Based on the signals sent by the satellite after the eclipse, the Chang’e 1 was operating as expected, Monday’s Beijing News quoted Liu Junze, of the Beijing Aerospace Control Center (BACC), as saying.
The ground control center changed the orbit of the satellite to shorten the time it was out of direct sunlight to 168 minutes, according to the scientist.
The satellite, if its orbit was unaltered, would have been out of the sun’s rays for 220 minutes, he said, adding the time had exceeded the satellite’s maximum power reserve.
The center also switched off some facilities at about 3:21 a.m. on Sunday to save power, and temporarily lost contact with the satellite for more than three hours, he noted.
Sunday’s eclipse occurred between 3:35 a.m. and 6:44 a.m., and the satellite was hidden from the solar rays about the same period.
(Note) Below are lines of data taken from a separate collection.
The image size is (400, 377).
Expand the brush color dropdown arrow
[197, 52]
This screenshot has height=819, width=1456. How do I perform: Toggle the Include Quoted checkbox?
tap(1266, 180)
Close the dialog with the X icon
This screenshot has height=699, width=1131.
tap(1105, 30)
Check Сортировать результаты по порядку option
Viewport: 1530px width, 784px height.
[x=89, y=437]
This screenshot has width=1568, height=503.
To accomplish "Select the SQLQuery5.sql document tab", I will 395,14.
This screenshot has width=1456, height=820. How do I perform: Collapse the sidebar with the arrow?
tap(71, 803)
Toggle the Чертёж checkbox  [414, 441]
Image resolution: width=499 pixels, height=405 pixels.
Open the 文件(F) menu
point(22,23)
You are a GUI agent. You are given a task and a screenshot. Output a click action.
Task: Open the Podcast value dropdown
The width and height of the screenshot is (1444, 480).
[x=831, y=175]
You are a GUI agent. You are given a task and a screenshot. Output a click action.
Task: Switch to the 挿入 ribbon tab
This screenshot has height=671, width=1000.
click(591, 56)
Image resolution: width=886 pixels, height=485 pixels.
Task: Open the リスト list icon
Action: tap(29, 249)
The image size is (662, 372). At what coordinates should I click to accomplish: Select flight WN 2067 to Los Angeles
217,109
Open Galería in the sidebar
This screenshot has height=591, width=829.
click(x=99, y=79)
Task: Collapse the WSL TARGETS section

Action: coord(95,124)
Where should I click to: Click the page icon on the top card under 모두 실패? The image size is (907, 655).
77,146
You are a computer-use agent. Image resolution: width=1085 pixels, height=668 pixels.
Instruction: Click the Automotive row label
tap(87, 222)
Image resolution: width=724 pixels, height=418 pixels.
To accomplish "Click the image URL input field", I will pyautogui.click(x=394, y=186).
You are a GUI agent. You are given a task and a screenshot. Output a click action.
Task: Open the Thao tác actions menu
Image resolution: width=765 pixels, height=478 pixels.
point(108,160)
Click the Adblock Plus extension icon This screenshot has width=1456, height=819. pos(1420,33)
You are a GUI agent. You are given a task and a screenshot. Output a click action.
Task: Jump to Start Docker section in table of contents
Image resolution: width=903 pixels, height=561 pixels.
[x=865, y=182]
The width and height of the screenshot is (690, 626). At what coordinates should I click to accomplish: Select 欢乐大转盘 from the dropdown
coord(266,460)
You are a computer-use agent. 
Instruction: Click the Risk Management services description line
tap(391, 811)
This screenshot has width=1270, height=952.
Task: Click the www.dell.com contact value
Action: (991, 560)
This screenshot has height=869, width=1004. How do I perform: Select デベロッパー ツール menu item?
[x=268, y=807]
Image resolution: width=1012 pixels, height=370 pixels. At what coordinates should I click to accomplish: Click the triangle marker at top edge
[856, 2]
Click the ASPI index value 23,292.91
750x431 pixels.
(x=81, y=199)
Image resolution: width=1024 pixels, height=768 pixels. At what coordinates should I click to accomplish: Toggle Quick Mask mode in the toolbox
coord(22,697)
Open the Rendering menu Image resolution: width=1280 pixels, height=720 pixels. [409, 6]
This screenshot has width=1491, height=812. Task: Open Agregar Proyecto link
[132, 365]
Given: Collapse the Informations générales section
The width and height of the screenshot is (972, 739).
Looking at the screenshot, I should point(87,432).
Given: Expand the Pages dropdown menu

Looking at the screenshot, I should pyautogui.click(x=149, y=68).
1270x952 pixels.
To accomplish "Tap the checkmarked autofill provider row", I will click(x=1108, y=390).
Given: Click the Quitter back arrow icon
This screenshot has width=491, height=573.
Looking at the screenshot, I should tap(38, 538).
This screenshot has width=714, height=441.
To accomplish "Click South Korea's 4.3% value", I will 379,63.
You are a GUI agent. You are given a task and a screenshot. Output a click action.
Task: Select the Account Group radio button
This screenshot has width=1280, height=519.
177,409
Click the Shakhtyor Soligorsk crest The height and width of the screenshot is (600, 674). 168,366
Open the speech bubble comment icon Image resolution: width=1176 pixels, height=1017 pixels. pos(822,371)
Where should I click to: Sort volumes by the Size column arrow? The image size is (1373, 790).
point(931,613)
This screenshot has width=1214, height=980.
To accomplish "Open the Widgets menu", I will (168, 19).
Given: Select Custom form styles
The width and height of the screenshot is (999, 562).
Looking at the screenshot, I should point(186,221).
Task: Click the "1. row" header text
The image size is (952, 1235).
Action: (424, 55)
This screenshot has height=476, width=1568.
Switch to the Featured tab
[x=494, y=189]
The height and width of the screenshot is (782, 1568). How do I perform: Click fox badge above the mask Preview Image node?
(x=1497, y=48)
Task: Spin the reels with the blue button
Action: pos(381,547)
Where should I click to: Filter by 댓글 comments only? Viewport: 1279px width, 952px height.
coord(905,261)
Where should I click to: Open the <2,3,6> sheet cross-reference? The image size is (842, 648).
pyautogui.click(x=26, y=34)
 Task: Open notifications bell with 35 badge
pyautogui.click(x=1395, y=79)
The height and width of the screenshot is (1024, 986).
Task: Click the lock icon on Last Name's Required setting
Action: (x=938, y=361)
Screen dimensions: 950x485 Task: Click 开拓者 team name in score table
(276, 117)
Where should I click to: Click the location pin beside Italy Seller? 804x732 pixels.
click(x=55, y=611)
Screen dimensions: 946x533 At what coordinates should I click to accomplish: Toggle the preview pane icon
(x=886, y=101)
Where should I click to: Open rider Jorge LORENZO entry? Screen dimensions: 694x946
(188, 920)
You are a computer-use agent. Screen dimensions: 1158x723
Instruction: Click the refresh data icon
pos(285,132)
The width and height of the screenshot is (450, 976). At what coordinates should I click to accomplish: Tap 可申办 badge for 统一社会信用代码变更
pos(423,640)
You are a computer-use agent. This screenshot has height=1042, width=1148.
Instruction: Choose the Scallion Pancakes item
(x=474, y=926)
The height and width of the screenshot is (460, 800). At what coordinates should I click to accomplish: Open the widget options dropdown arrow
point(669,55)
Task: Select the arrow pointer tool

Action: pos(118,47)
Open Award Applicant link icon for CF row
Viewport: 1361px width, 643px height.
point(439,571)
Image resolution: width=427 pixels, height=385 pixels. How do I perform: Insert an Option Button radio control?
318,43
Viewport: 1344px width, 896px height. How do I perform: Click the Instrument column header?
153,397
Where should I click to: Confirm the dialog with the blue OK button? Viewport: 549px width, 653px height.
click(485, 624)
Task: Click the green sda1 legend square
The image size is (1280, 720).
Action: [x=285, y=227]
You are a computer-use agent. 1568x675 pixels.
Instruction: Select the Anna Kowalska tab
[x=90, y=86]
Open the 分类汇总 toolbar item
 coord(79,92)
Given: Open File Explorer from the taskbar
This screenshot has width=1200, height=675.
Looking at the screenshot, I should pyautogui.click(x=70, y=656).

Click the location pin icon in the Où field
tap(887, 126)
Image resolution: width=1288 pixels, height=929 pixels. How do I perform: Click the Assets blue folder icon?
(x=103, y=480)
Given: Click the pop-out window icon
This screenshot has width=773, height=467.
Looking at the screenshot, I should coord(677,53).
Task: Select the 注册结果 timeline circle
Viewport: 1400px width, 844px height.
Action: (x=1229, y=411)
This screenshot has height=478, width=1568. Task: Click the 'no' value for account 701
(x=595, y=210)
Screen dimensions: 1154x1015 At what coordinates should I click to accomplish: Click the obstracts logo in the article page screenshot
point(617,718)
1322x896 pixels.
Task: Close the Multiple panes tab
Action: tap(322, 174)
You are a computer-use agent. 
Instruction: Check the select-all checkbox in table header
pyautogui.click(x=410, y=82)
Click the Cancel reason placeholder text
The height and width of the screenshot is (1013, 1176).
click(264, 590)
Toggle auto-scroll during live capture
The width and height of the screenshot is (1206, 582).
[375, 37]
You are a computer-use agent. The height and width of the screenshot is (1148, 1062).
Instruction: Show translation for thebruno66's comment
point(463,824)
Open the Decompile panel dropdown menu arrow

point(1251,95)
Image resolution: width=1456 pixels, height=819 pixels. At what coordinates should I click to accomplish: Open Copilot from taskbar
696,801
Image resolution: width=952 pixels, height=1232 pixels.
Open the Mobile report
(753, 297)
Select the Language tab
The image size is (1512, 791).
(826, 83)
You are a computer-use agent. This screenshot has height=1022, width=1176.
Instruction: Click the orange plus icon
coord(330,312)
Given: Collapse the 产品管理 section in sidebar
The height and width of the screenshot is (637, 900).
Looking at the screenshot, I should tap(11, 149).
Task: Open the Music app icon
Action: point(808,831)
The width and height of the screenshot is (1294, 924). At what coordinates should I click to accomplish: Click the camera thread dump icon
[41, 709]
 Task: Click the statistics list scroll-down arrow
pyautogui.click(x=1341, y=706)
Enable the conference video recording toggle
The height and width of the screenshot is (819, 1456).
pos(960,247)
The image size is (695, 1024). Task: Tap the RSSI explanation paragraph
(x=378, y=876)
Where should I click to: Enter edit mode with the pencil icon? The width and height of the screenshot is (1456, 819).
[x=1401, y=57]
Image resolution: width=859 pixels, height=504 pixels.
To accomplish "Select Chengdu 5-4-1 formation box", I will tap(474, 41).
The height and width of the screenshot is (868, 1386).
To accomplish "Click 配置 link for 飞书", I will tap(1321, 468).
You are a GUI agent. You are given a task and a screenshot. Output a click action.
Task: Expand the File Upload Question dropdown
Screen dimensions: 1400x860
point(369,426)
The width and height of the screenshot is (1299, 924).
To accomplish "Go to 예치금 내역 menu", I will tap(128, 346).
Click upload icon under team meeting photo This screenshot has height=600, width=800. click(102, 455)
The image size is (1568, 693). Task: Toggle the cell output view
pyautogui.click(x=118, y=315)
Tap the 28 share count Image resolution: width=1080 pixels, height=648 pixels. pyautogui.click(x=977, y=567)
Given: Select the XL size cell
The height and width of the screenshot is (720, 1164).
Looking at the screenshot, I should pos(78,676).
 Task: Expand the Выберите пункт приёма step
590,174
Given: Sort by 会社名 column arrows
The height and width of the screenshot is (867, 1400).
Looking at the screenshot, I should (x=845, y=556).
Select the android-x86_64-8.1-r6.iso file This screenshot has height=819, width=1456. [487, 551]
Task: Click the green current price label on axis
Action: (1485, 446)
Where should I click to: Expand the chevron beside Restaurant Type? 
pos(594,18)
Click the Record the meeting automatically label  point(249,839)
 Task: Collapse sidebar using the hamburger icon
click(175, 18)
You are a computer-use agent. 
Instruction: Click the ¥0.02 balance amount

The moon’s shadow, also a signal blind area, could cause a power shortage in freezing temperatures.
During the first eclipse on Feb. 21, scientists adopted the same practice including changing the satellite orbit and switching off some equipment when it was out of direct sunlight.
The satellite successfully ran on battery power for two hours in February.
The 2,350-kilogram satellite, which has been in orbit for nine months, carries eight surveying facilities to make a three- dimensional survey of the moon’s surface.
The launch of the lunar probe is the first step in China’s three- stage moon mission, which will lead to a landing and launch of a rover vehicle around 2012. In the third phase, another rover will land and return to the Earth with lunar soil and stone samples for scientific research around 2017.